The mission of this study trip to Orlando, Florida, was to have the second year landscape architecture students at Texas A&M University engage with a question about popular play spaces: what elements of design make these spaces work? Students were given pencils and a journal, and were invited to tap into the knowledge we had acquired thus far in our education and record our uniquely formed observations. Through this journaling process we developed unexpected and meaningful relationships with the sites we visited.

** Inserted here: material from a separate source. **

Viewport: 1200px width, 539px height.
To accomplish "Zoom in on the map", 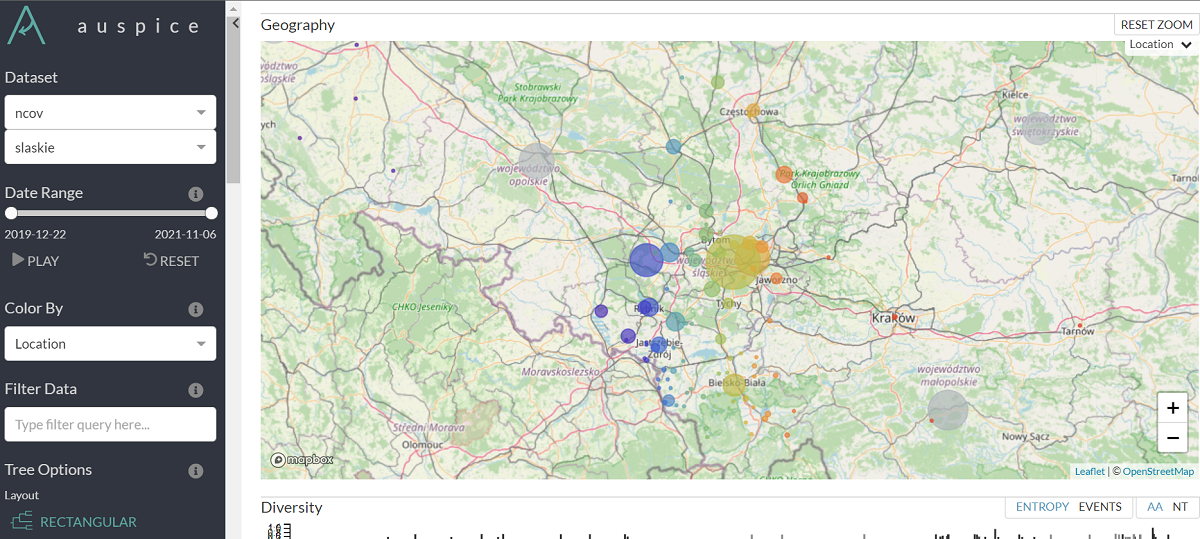I will tap(1172, 408).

In built environments, an individual’s experience of any given site may often feel as programmed as the paths of travel. However, designers have the capacity to see a site for its full potential. As a student of design, I see the world through two lenses. One is the rose-colored glass that shows me the designed world the way the landscape architect intended it to be seen. The other lens offers a designer’s X-ray vision that allows me to see past beauty to purpose. As a design student I am caught between these perspectives—I can uncover a space with childlike wonder, and yet I have the vocabulary to articulate the design’s successes while doing so on a journey deeper into a site’s purpose than most user groups could. This realization came to me as my classmates and I were observing a children’s play space.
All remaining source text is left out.